---------- Supplied passage ----------

[Glutamate neurotoxicity during spinal cord ischemia--the neuroprotective effects of adenosine].

Evidence is accumulating that glutamate, a major neurotransmitter, exerts potent neurotoxic activity during ischemia. In our laboratory, a delayed-onset paraplegia model using rabbits has been developed and described. The severity of the ischemic event in this model, i.e., extracellular glutamate overload, is believed to influence the etiology of this delayed neuronal dysfunction. Adenosine, an endogenous neuromodulator, is released after acute ischemic insult and provides neuroprotection by actions on neuronal and glial cells in the still viable border zone of the ischemic focus. We hypothesized that the neuroprotective action of adenosine is associated with inhibition of glutamate neurotoxicity following ischemia. Infrarenal aortic segments from 11 New Zealand white rabbits were isolated for 5 minutes and infused at a rate of 2 ml/min. Group I (n = 6) received normothermic L-glutamate (20 mM). Group II (n = 5) received 75 mg of adenosine and normothermic L-glutamate (20 mM). Neurologic function was assessed at 6, 24, and 48 hours after surgery according to the modified Tarlov scale, After 48 hours, the rabbits were euthanized and their spinal cords were harvested for histologic examination. The neurologic function of three rabbits in group I showed acute paraplegia and the other three showed delayed-onset paraplegia, whereas all group II animals and nearly intact neurologic function. Histologic examination of spinal cords from rabbits in group I showed evidence of moderate spinal cord injury with central gray matter and adjacent white matter necrosis and axonal swelling, whereas spinal cords from group II revealed no evidence of cord injury. Adenosine A1-receptor activation is suspected to reduce excitatory amino acids by controlling the activation of the voltage-dependent NMDA receptor. These results indicate that the neuroprotective effect of adenosine is associated with inhibition of glutamate neurotoxicity, which initiates a deleterious cascade of biochemical events that ultimately result in delayed-onset paraplegia.

----------

▶ Actions to take:
(A) In the abstract on glutamate and spinal cord ischemia, at what times after surgery was neurologic function assessed?
(B) For each statement, say whether it agrees with the abstract on glutamate and spinal cord ischemia, and quote the words of the abstract that decide it.
(i) Group I received 75 mg of adenosine.
(ii) Spinal cords from group II showed no evidence of cord injury.
(iii) The infrarenal aortic segments were isolated for 10 minutes.
The material that follows is not needed for any task.

---------- Data excerpts ----------

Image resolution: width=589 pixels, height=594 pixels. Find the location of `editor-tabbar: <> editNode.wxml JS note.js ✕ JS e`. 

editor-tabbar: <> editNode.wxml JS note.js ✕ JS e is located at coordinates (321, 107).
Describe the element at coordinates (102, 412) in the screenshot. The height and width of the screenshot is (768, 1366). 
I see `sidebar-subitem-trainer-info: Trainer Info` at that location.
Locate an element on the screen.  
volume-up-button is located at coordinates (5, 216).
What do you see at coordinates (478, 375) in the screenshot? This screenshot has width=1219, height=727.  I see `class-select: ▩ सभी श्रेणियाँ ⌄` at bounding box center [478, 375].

----------

▶ Answers by item:
(A) At 6, 24, and 48 hours after surgery.

(B)
(i) No: "Group I (n = 6) received normothermic L-glutamate (20 mM). Group II (n = 5) received 75 mg of adenosine and normothermic L-glutamate (20 mM)."
(ii) Yes: "spinal cords from group II revealed no evidence of cord injury"
(iii) No: "Infrarenal aortic segments from 11 New Zealand white rabbits were isolated for 5 minutes"